Переходя к их внешнему обнаружению и осуществлению, мы должны в первую очередь понять тайный смысл того факта, что потеряв нашу земную родину, мы не потеряли родины небесной, что с нами, среди нас, находится Церковь, и вся православная Церковь целиком, она не делится по частям на какие‑то под–церкви. И в России она целиком, и в эмиграции она целиком, и в каждом приходе целиком. И это единственное место, где нам еще дано осуществлять себя, и единственная работа, которая, не смотря ни на что, удается.

Посмотрим и на церковное, дело с точки зрения нашей свободы, которая здесь, как нигде, обязывает. Тут мне хочется только оговориться. Не так давно мне пришлось высказываться на эту тему в одном журнале. Моя статья вызвала совершенно неожиданный для меня отклик. Самое констатирование факта нашей необычайной освобожденности по сравненью с положением Церкви во все времена ее существования отчего‑то заставил предположить некоторых людей, что я считаю только нашу эмигрантскую церковную жизнь подлинной, а две тысячи лет церковной истории как бы выбрасываю, зачеркиваю, считаю ничем. Далее из этого делали выводы о том, что я отрицаю праведность и святость в Церкви в период ее государственного пленения. Трудно опровергать такие произвольные и ни на чем не обоснованные выводы из точных слов. Тут, пожалуй, не опровергать надо, а в различных выражениях повторять одни и те же мысли, чтобы они стали наконец понятными. Церковная история всех времен содержит страницы, посвященные подлинной святости. Лишение свободы ни в коем случае не умаляет возможности святости, — более того, — может быть именно в периоды максимального лишения свободы расцветает самая яркая, самая непреложная святость. Это касается эпох гонений, являющихся и эпохами мученичества. Думаю, что и тяжелый пресс государственного насилия в периоды покровительства государственной власти, раздробляя религиозную волю одних, из других создавал подлинных исповедников Христовой правды.

Но церковную судьбу можно рассматривать не только с точки зрения роста в ней святости.
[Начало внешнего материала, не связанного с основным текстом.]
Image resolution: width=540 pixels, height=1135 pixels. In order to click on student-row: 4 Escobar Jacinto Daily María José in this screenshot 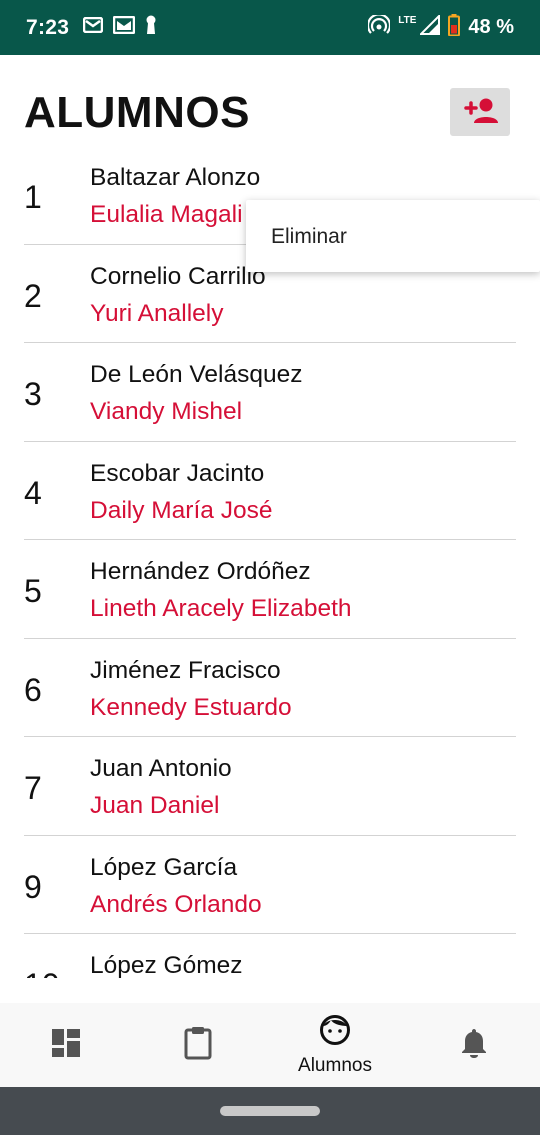, I will do `click(270, 491)`.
Так же законна любая точка зрения, выделение любой сферы церковной жизни и освещение любого вида церковного творчества. Можно говорить о Церкви с точки зрения церковного искусства, с точки зрения развития догматов, с точки зрения видоизменения церковного управления и т. д. Так вот совершенно так же законно говорить о церковной жизни с точки зрения свободы ее. И никто, говорящий, что Церковь была не свободна, вовсе тем самым не говорит, что в ней не было святости, или, что она раздиралась ересями, или еще что‑либо, кроме одной вещи, — что она не была свободна. И утверждая свободу, мы утверждаем только именно этот факт, — эмигрантская Церковь свободна. А из этого факта наша совесть заставляет делать особые выводы. Потому что наша совесть должна чувствовать себя ответственной за эту свободу, должна оправдать себя, должна честно принять этот великий и тяжелый дар.